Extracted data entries

::::

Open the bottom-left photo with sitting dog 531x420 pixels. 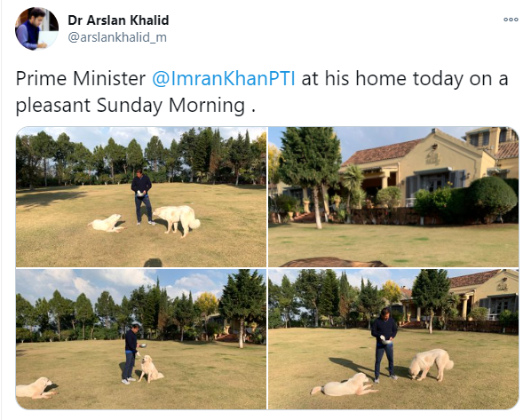(x=141, y=339)
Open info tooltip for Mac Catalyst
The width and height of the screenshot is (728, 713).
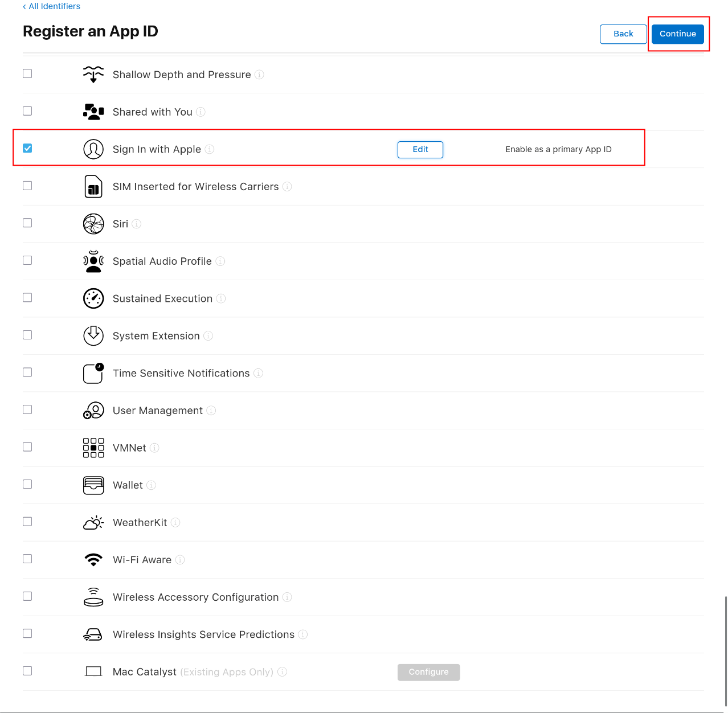(x=282, y=672)
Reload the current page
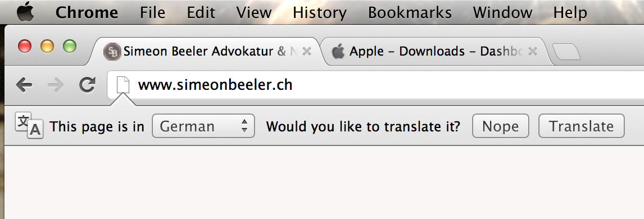The width and height of the screenshot is (644, 219). 87,85
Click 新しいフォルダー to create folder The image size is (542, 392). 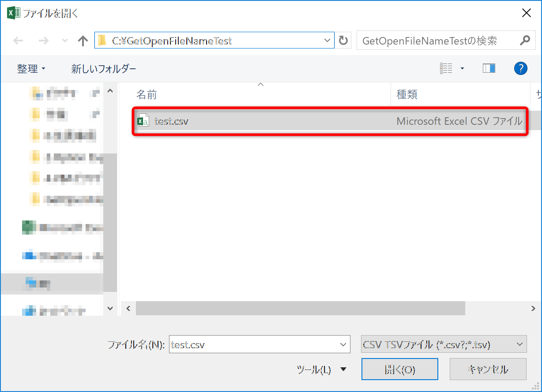pos(104,69)
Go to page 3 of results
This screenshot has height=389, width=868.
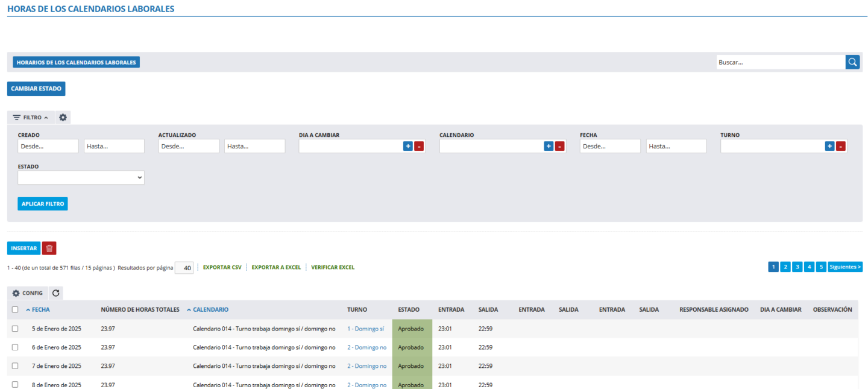pyautogui.click(x=797, y=267)
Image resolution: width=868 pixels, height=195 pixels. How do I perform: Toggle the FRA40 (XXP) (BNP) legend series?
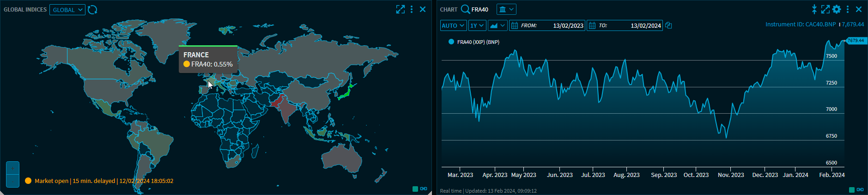click(474, 42)
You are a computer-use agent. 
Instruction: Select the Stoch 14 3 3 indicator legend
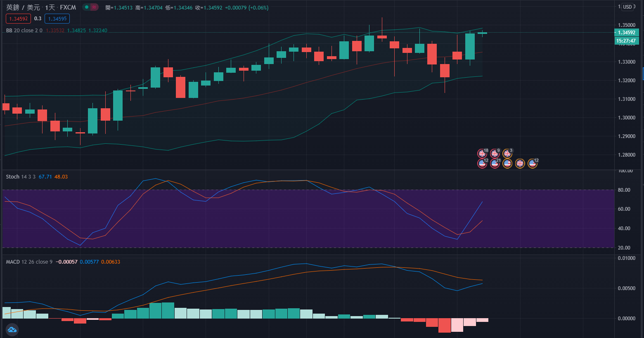point(21,177)
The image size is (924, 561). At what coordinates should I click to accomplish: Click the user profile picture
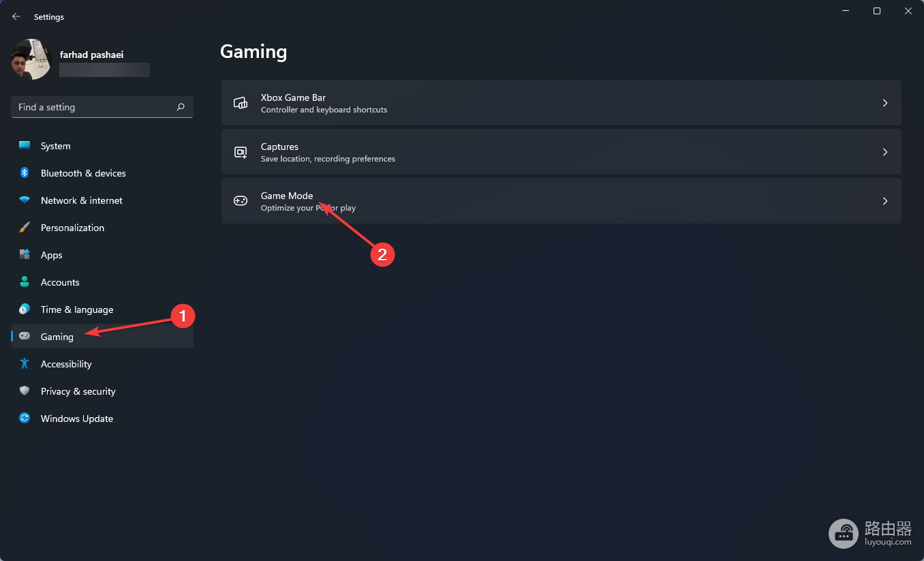31,59
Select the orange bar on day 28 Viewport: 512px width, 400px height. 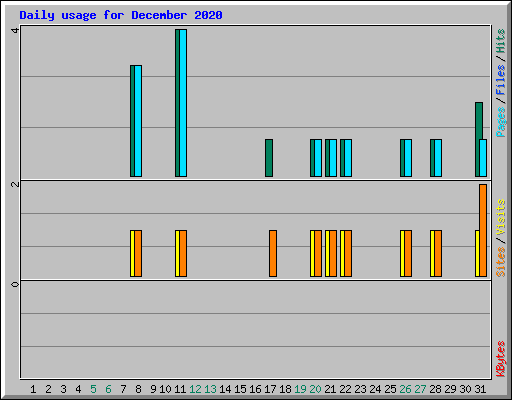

::::

ABOUT THIS EXERCISE -> Pictures must be left out. Repeat exactly the lines from the one containing "Image resolution: width=868" through the final line of the data.

TASK RESULT ->
Image resolution: width=868 pixels, height=195 pixels. How do I perform: Toggle the FRA40 (XXP) (BNP) legend series?
click(474, 42)
You are a computer-use agent. 
Instruction: Select the Stoch 14 3 3 indicator legend
point(21,177)
The image size is (924, 561). At what coordinates should I click to accomplish: Click the user profile picture
31,59
Select the orange bar on day 28 Viewport: 512px width, 400px height. 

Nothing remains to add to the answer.